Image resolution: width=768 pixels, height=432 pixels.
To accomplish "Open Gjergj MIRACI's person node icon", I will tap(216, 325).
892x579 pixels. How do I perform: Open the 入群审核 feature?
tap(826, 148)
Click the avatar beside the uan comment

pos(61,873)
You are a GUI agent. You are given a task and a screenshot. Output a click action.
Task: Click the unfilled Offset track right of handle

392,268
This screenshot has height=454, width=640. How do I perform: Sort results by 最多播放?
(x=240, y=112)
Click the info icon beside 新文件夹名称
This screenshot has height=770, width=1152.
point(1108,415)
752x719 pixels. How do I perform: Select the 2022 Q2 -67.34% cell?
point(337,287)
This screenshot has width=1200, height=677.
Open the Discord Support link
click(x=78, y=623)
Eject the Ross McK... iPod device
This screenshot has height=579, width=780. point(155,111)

Exercise description:
Would you reproduce the full listing without changing a single word?

Final answer:
Image resolution: width=768 pixels, height=432 pixels.
To accomplish "Open Gjergj MIRACI's person node icon", I will tap(216, 325).
892x579 pixels. How do I perform: Open the 入群审核 feature?
tap(826, 148)
Click the avatar beside the uan comment

pos(61,873)
You are a GUI agent. You are given a task and a screenshot. Output a click action.
Task: Click the unfilled Offset track right of handle

392,268
This screenshot has height=454, width=640. How do I perform: Sort results by 最多播放?
(x=240, y=112)
Click the info icon beside 新文件夹名称
This screenshot has height=770, width=1152.
point(1108,415)
752x719 pixels. How do I perform: Select the 2022 Q2 -67.34% cell?
point(337,287)
This screenshot has width=1200, height=677.
Open the Discord Support link
click(x=78, y=623)
Eject the Ross McK... iPod device
This screenshot has height=579, width=780. point(155,111)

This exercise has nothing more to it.